§ **COMPLETE THE FOLLOWING**
1. Answer these questions from the bank agreement excerpt, one line per answer:
(a) For what amounts is the Bank authorized to charge any Accounts of the Customer?
(b) Besides the Bank itself, through whom may foreign exchange be provided?
(c) What may the Bank establish concerning any foreign exchange facility it makes available?
2. Write the next part of the bank agreement excerpt, picking up after its last sentence.
::: EXCERPTED PASSAGE :::
The Bank shall have a lien on and is authorized to charge any Accounts of the
Customer for any amount owing to the Bank under any provision of this Agreement.
14. Miscellaneous.
(a) Foreign Exchange Transactions. To facilitate the administration of
the Customer's trading and investment activity, the Bank is authorized to enter
into spot or forward foreign exchange contracts with the Customer or an
Authorized Person for the Customer and may also provide foreign exchange through
its subsidiaries, affiliates or Subcustodians. Instructions, including standing
instructions, may be issued with respect to such contracts but the Bank may
establish rules or limitations concerning any foreign exchange facility made
available. In all cases where the Bank, its subsidiaries, affiliates or
Subcustodians enter into a foreign exchange contract related to Accounts, the
terms and conditions of the then current foreign exchange contract of the Bank,
its subsidiary, affiliate or Subcustodian and, to the extent not inconsistent,
this Agreement shall apply to such transaction.
::: RECORDS PROVIDED :::
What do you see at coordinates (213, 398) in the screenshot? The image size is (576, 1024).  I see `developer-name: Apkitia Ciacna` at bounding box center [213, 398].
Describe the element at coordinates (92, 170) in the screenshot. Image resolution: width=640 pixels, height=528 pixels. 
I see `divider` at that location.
:::
::: RECORDS PROVIDED :::
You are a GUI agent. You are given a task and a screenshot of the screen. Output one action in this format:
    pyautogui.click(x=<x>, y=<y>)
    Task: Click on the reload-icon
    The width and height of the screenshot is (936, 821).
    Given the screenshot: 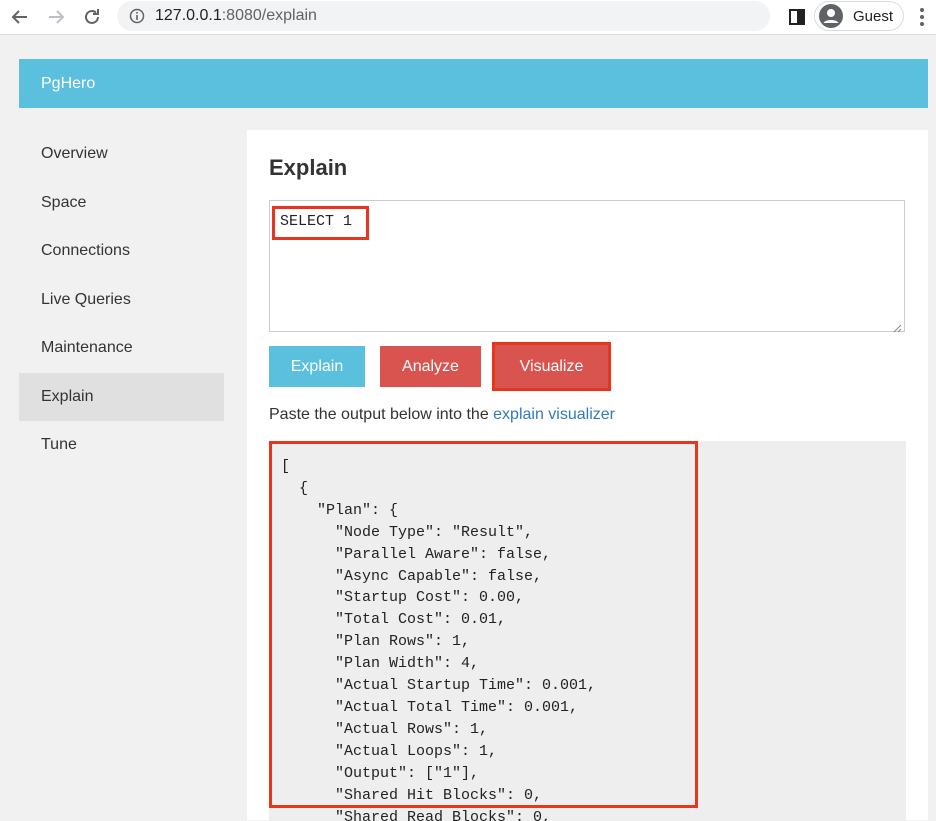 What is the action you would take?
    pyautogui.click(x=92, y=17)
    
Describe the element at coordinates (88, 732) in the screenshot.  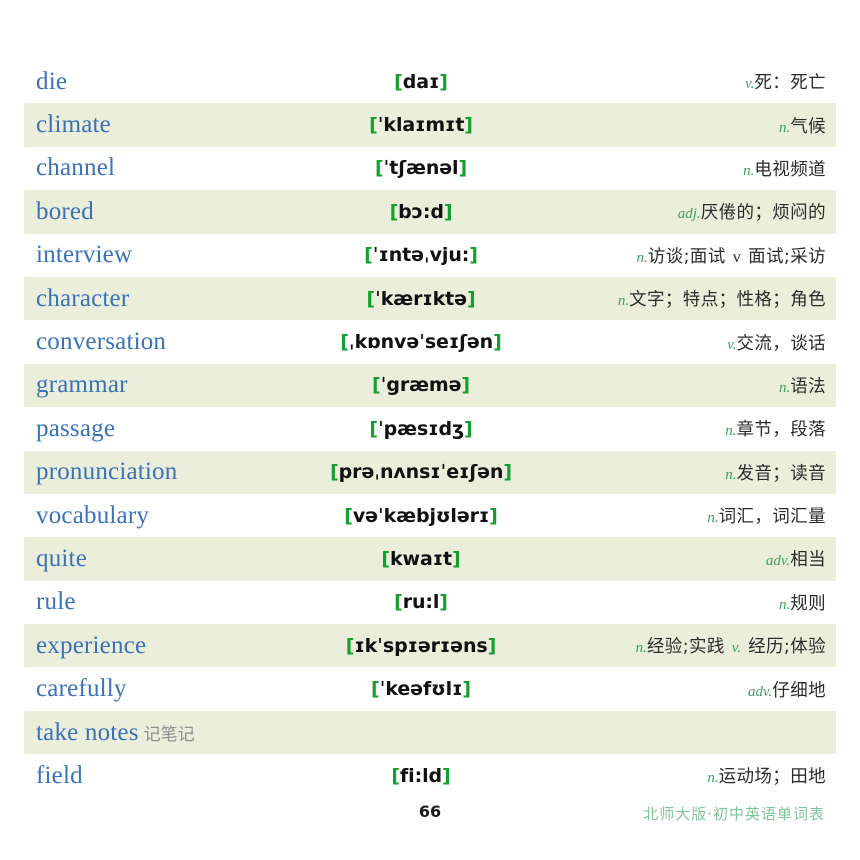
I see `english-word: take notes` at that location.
:::
§ **ANSWERS**
1.
(a) Any amount owing to the Bank under any provision of this Agreement.
(b) Its subsidiaries, affiliates or Subcustodians.
(c) Rules or limitations.

2.
(b) Certification of Residency, etc. The Customer certifies that it is
a resident of the United States and agrees to notify the Bank of any changes in
residency. The Bank may rely upon this certification or the certification of
such other facts as may be required to administer the Bank's obligations under
this Agreement. The Customer will indemnify the Bank against all losses,
liability, claims or demands arising directly or indirectly from any such
certifications.
(c) Access to Records. Applicable accounts, books and records of the
Bank shall be open to inspection and audit at all reasonable times during normal
business hours upon reasonable advance notice by Customer's independent public
accountants and by employees of Customer designated to the Bank. All such
materials shall, to the extent applicable, be maintained and preserved in
conformity with the Act and the rules and regulations thereunder, including
without limitation, SEC Rules 31a-1 and 31a-2. Subject to restrictions under
applicable law, the Bank shall also obtain an undertaking to permit the
Customer's independent public accountants reasonable access to the records of
any Subcustodian which has physical possession of any Assets as may be required
in connection with the examination of the Customer's books and records.
(d) Governing Law; Successors and Assigns. This Agreement shall be
governed by the laws of the State of New York and shall not be assignable by
either party, but shall bind the successors in interest of the Customer and the
Bank.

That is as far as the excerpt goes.